How do we then approach this matter? The trade union movement is based on privilege—and rightly based on privilege. Under our laws, the trade unions are placed above the law as it applies to other institutions or other individuals. But the public in this country are increasingly aghast at the abuse of trade union power; at the activities of NUPE; at the blackmail tactics of unions like SLADE; at their arrogance in refusing to participate even in an inquiry.

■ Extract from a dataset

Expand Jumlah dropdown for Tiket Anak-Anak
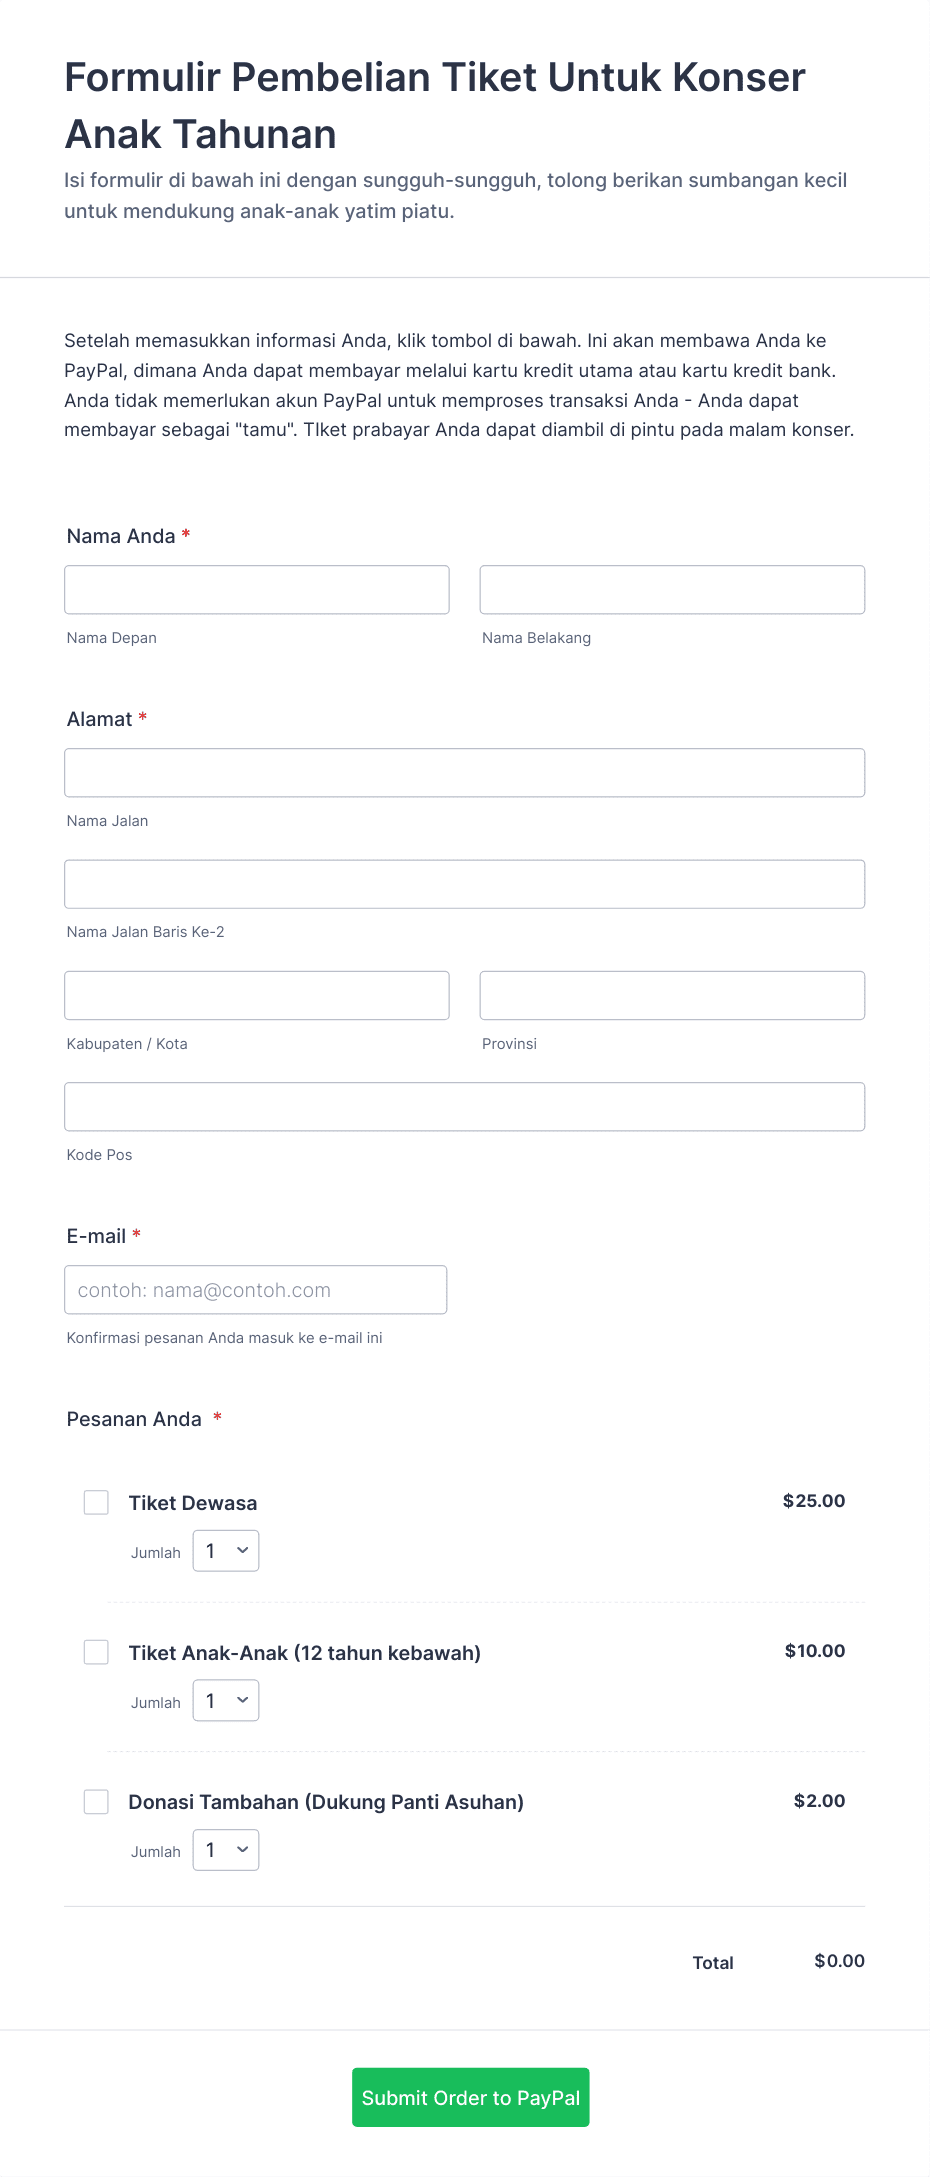 226,1701
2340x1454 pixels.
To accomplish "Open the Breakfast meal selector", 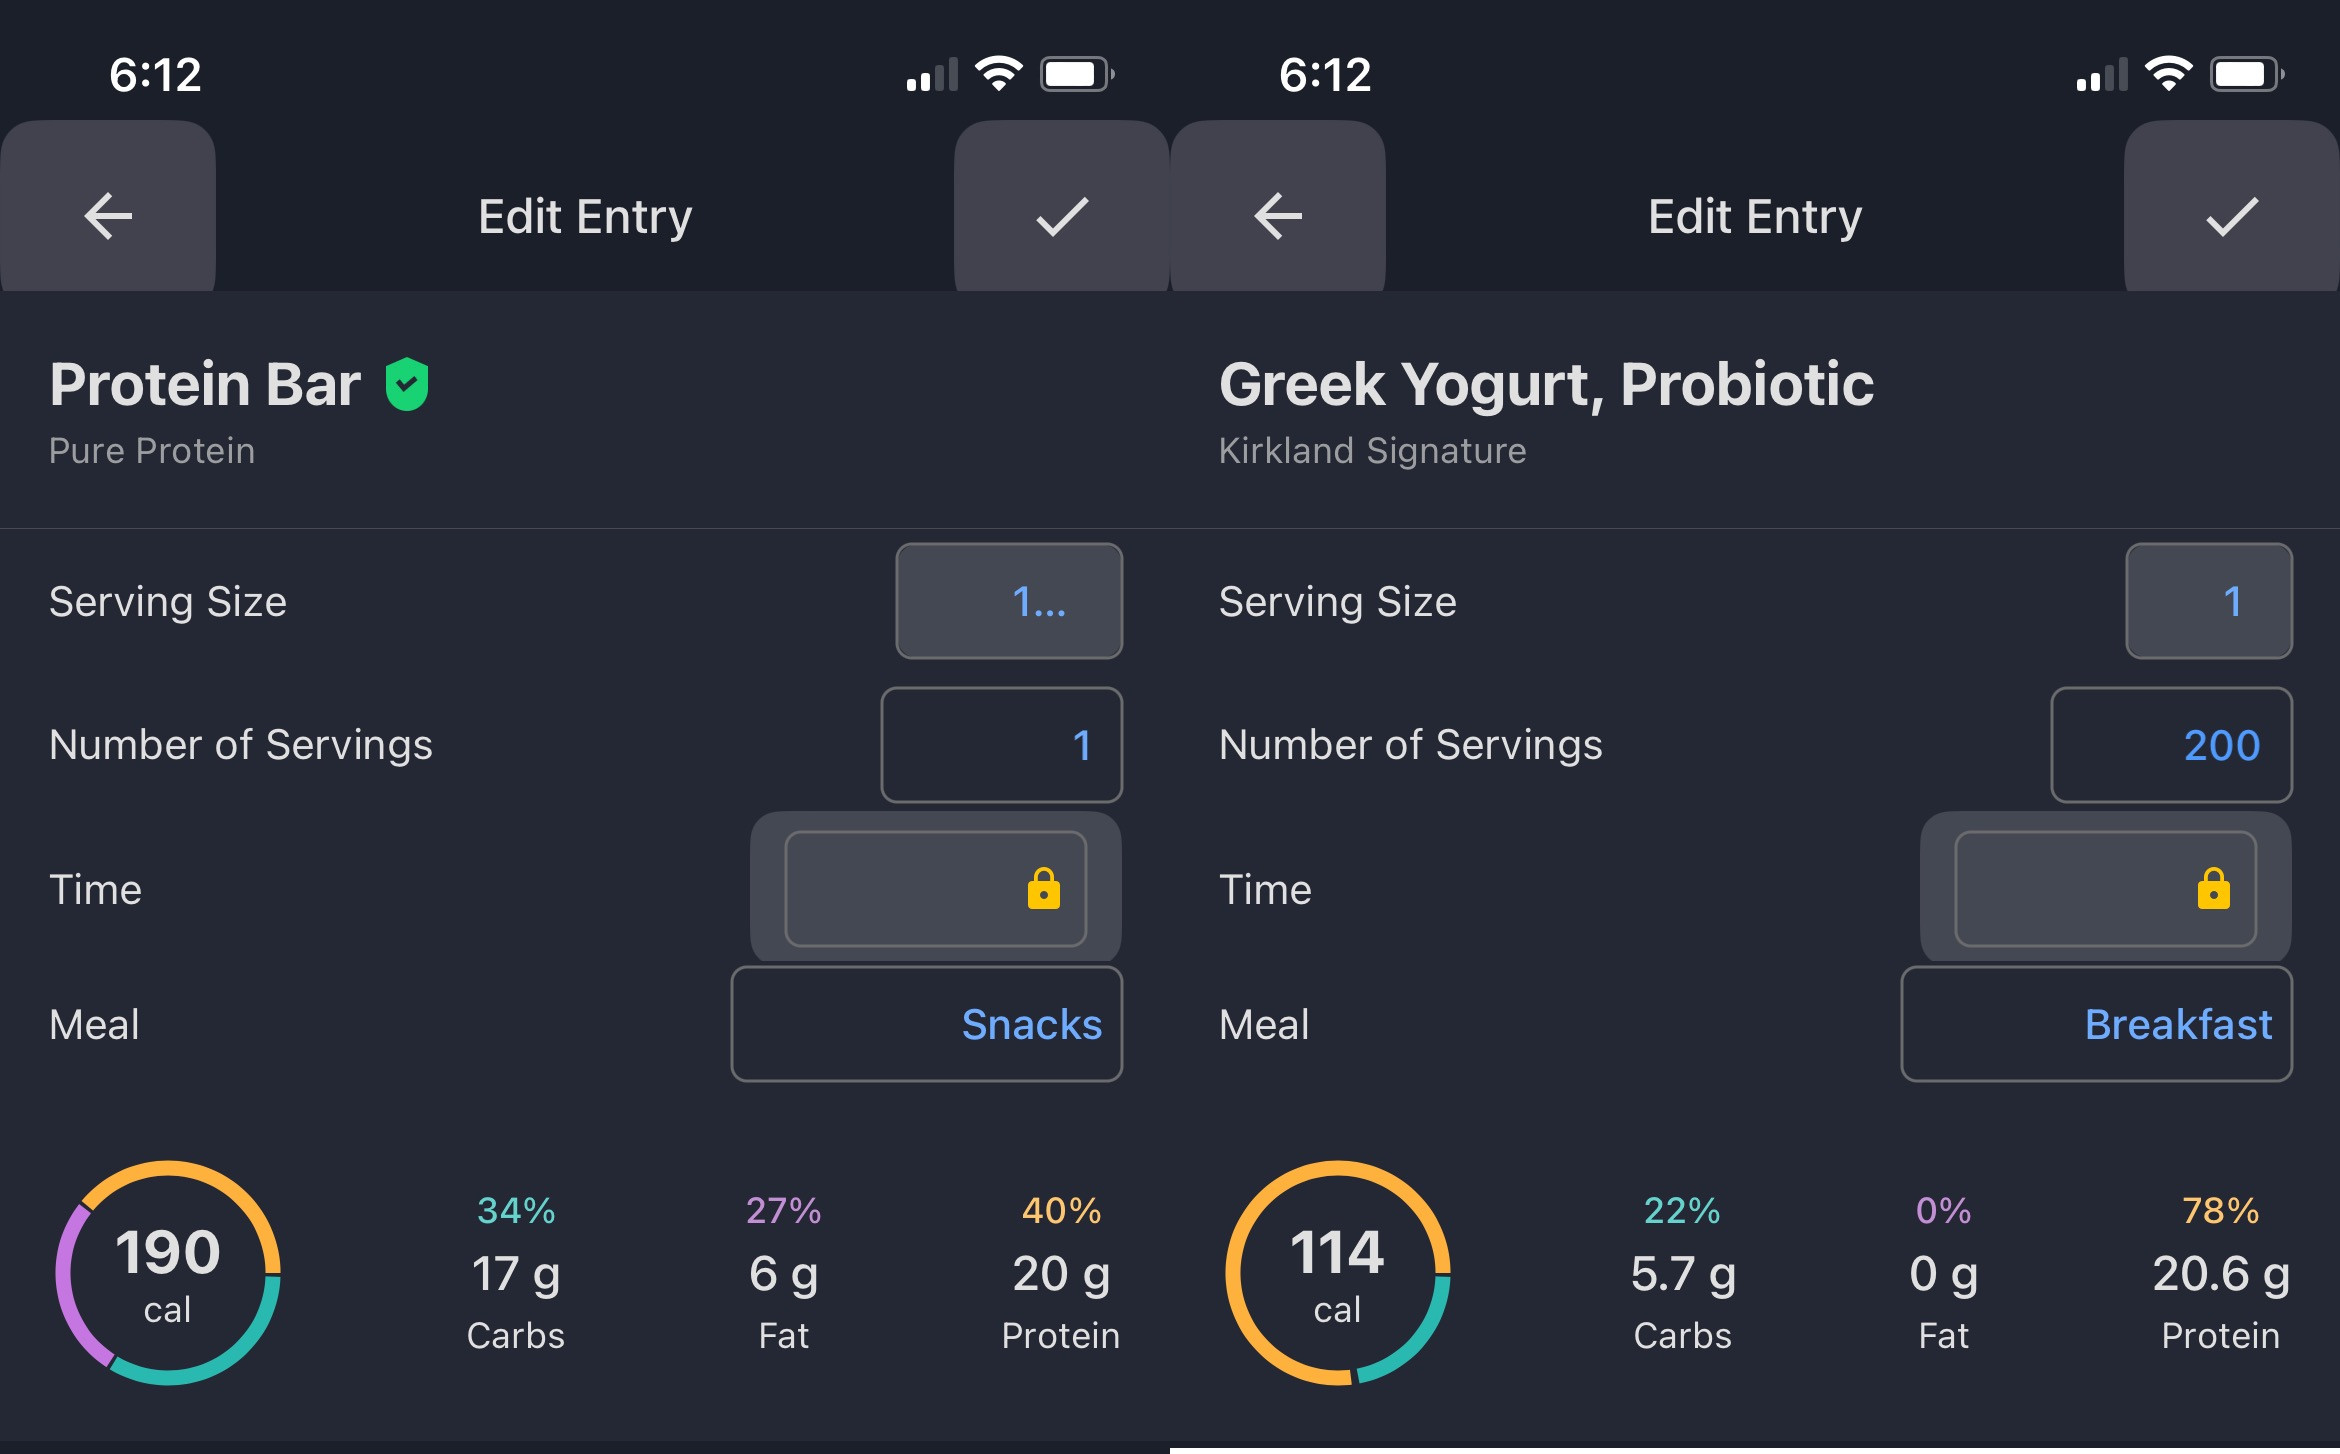I will (2097, 1024).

It is not just one section of the public; it is all sections of the public. It includes millions of trade unionists as well. The Government propose some modest reforms in trade union legislation; reforms with regard to the ballot, the closed shop and the picket. As they go forward, I think that it would be a very brave man who would attack them for going too far. The criticism that they are likely to meet in the country is that they are not going far enough. I am, I claim, a friend of the trade unions. I believe in preserving the privileges which they have earned and which I believe were rightly given to them. I see the gravest danger that if those privileges are abused too far the British people will say: "Privilege is all right; but privileged men have special additional responsibilities themselves and these responsibilities have to be shown and exercised".

Going beyond the trade union side as to what happens in the places where we work, this country is pre-eminent in many things; it is pre-eminent in its capacity to invent and design; it is pre-eminent in its service industries. It is pre-eminent in agriculture; but when it comes to men working in large units, particularly when heavily unionised, we show a degree of inefficiency compared with our competitors which is going to place the gravest problems before us if we are to build up the kind of society which we want. If we are to pay the kind of wages which are earned in other parts of the world, if we are to have social services of the standards which all of us on all sides of your Lordships' House would wish to see, we must create wealth; we must earn profits; we must be able to have enough to distribute this wealth and these profits widely and for the benefit of all. We must provide opportunities for the strong and succour for the weak. My Lords, I beg to move for Papers.